Sometimes, writing a play just cannot be accomplished in short spurts of two or three hours. You need to just go away and write for hours and hours and hours. That’s what I did during my writing retreats out at Moshin. During the daylight, I would walk down to the river beneath the Wohler Bridge, a notepad in my back pocket to capture the ideas that would spring to mind as I walked, playing various ideas in my mind.

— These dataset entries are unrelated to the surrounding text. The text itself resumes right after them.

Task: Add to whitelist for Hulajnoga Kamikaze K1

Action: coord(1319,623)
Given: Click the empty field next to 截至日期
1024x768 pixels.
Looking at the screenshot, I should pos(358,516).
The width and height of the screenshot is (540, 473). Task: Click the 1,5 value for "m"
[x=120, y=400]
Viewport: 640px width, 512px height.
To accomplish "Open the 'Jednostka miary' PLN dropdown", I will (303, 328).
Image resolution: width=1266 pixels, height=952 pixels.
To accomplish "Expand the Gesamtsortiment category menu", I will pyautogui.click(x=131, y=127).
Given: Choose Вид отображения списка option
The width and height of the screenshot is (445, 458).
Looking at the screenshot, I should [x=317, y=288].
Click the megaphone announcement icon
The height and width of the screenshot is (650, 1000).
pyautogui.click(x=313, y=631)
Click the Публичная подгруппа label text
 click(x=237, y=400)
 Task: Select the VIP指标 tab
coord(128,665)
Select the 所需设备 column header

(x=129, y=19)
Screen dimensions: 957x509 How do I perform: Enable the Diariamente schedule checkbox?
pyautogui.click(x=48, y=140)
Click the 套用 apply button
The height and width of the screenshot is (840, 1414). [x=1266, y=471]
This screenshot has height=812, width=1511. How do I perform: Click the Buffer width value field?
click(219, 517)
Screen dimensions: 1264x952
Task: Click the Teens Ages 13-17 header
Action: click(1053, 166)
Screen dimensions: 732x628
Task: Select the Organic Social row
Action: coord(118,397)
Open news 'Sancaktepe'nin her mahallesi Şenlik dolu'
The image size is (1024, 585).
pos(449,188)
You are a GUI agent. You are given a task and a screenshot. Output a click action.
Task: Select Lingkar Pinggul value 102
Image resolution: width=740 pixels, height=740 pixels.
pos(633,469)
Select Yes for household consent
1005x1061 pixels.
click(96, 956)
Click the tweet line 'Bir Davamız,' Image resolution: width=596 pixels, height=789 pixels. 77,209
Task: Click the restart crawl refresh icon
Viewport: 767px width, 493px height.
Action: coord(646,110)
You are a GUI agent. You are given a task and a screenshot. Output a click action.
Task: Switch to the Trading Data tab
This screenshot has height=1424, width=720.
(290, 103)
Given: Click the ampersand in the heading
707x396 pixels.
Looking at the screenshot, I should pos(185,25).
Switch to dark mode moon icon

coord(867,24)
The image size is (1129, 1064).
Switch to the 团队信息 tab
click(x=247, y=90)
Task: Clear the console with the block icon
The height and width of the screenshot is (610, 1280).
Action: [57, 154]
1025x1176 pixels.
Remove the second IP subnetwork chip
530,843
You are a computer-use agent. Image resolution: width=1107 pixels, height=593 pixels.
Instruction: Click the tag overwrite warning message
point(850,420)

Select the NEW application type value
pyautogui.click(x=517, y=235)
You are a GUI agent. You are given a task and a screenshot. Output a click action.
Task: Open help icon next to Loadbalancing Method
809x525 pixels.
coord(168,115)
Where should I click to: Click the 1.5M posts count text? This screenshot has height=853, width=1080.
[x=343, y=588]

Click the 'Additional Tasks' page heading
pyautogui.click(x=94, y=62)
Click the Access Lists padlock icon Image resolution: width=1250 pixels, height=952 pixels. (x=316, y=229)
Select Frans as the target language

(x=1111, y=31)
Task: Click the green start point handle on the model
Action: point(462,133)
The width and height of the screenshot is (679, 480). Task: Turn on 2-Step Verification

Some of the most pivotal decisions of the ‘Pinky’ playwriting process took place out there, either inside the suite or out on the trail. It was 2:00 in the morning when, as an experiment (during my first overnight visit to Moshin Vineyards), I decided to invent Pinky’s infamous Prince Charming list. I always knew I’d refer to the list (the real Pinky really did have a P.C. list), but since I never knew what was on the list, I wasn’t sure the play would include any of those items. By 3:00 a.m., I had finished the list of made-up P.C. attributes . . . and the entire play took a sudden leap forward. Later, while walking along the river, I stumbled upon the play’s final twist, mentioned during David & Pinky’s show-closing epilogue. When I thought of it, it literally stopped me in my tracks, as I dropped to a crouch to write the entire scene right there beside the river.
So. Long answer to a short question.
Where did I write ‘Pinky?’ With a little help from my friends, I wrote ‘Pinky’ all over the place: in a cabin, in a bar, and at a winery in Healdsburg.
Soon I will begin serious work on my next play.
Where will I end up writing that one? I’ll let you know.